Le coordonnateur humanitaire de l’ONU pour l’Afghanistan, Ramiz Alakbarov, a dénoncé dans un tweet une « violation manifeste des principes humanitaires ». « Les femmes doivent pouvoir jouer un rôle essentiel dans tous les aspects de la vie, y compris sur le terrain humanitaire », a insisté dans un communiqué le bureau de l’ONU chargé de la coordination des affaires humanitaires. Les en empêcher « compromet les efforts déployés pour instaurer une paix et une stabilité véritables dans le pays », conclut le communiqué.
De leur côté, les Etats-Unis et l’Union européenne ont fermement condamné cette nouvelle atteinte aux droits des femmes. « Cette décision peut être dévastatrice pour le peuple afghan », a tweeté le secrétaire d’Etat américain, Antony Blinken, se disant « très inquiet de l’interdit des talibans pour les femmes de distribuer de l’aide humanitaire vitale pour des millions de personnes en Afghanistan ».

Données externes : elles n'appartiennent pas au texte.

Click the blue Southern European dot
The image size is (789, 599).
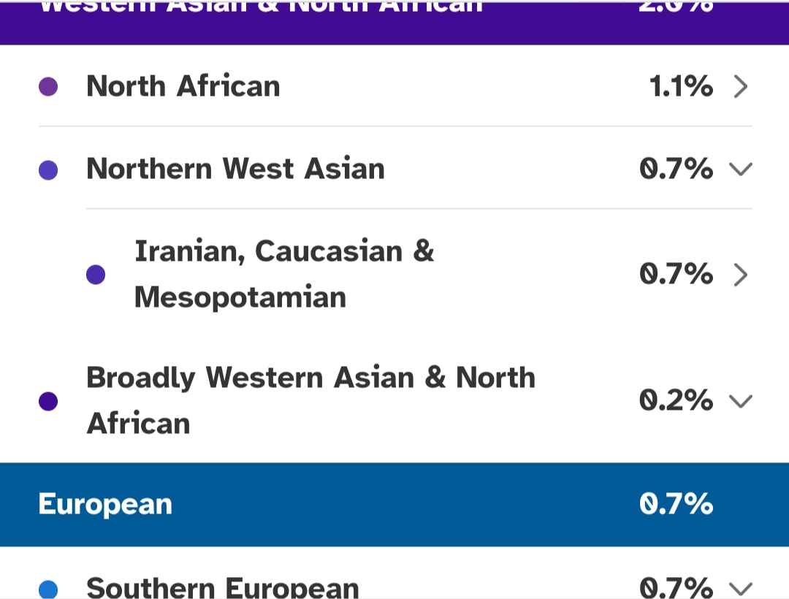pyautogui.click(x=48, y=590)
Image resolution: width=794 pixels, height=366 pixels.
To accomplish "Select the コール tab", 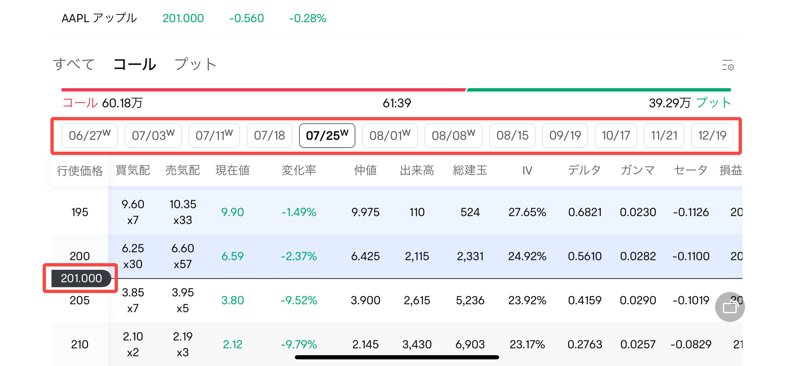I will 135,64.
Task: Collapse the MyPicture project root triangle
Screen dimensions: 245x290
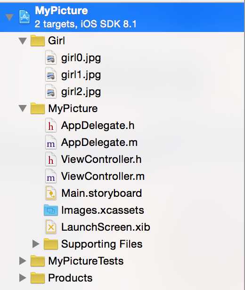Action: [x=9, y=17]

« L’Union européenne condamne fermement la décision récente des talibans d’interdire aux femmes de travailler dans les ONG nationales et internationales », a affirmé dans un communiqué transmis à l’AFP une porte-parole du chef de la diplomatie européenne, Josep Borrell.
Les études supérieures également interdites
Cette décision est « une nouvelle tentative déplorable d’effacer les femmes des espaces politiques, sociaux et économiques », a fustigé Amnesty international, tandis que l’ONG International Rescue Committee (IRC), qui compte plus de 3 000 femmes dans son personnel en Afghanistan affirmait être « consternée ». « Notre personnel féminin est essentiel à l’acheminement de l’aide humanitaire en Afghanistan », a-t-elle ajouté sur Twitter.

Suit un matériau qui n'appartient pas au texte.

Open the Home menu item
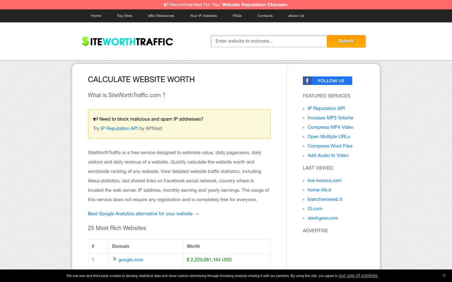This screenshot has width=452, height=282. (x=96, y=16)
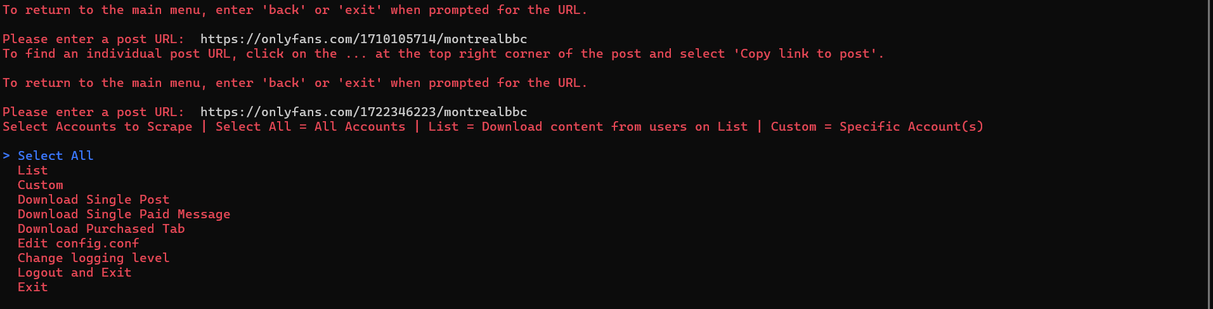Viewport: 1213px width, 309px height.
Task: Click the last menu entry, Exit
Action: point(32,287)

Des dizaines d’ONG nationales et internationales travaillent dans les zones reculées de l’Afghanistan, et beaucoup de leurs employés sont des femmes.

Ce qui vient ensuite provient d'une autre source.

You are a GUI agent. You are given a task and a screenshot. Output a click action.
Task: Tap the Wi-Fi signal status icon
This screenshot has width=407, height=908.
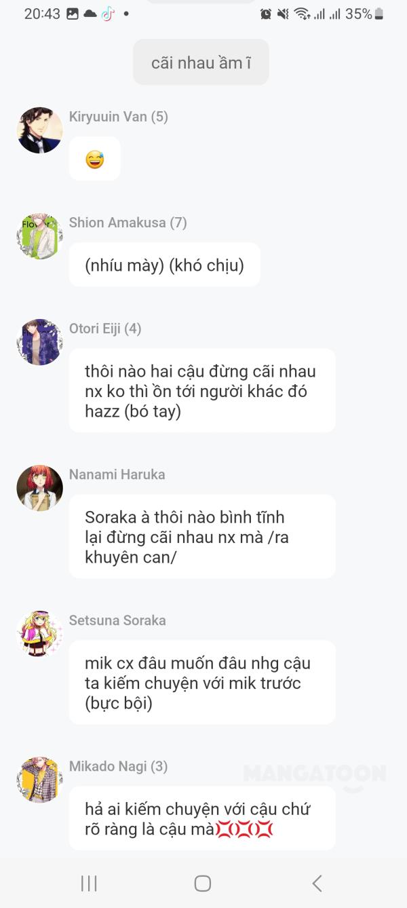pyautogui.click(x=301, y=14)

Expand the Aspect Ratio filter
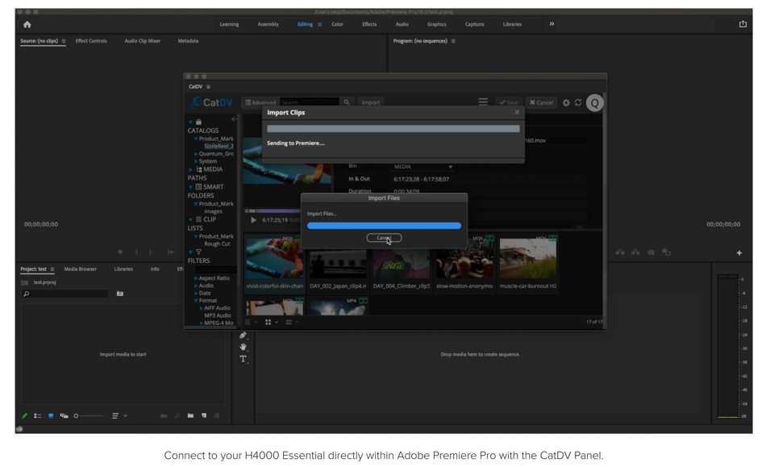click(x=196, y=278)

« Nous suspendons toutes nos activités à partir de dimanche », a déclaré à l’AFP, sous couvert d’anonymat, un haut responsable d’une organisation internationale impliquée dans l’action humanitaire. « Nous aurons bientôt une réunion des hauts responsables de toutes les ONG pour décider de la manière de gérer cette question. »
Cette annonce des autorités talibanes intervient quatre jours seulement après la décision du gouvernement des talibans d’interdire aux femmes afghanes de suivre des cours dans les universités publiques et privées du pays, et ce pour une durée indéterminée.
Le ministre de l’enseignement supérieur, Neda Mohammad Nadeem, a expliqué dans un entretien télévisé avoir pris cette décision car les « étudiantes qui se rendaient à l’université (…) ne respectaient pas les instructions sur le hijab ». « Le hijab est obligatoire dans l’islam », a-t-il insisté, faisant référence à l’obligation faite aux femmes en Afghanistan de se couvrir le visage et le corps entièrement.
En dépit de leurs promesses de se montrer plus souples, les talibans sont revenus à l’interprétation ultra-rigoriste de l’islam qui avait marqué leur premier passage au pouvoir (1996-2001).
Depuis leur retour à la direction du pays en août 2021, les mesures liberticides se sont multipliées en particulier à l’encontre des femmes qui ont été progressivement écartées de la vie publique et exclues des collèges et des lycées.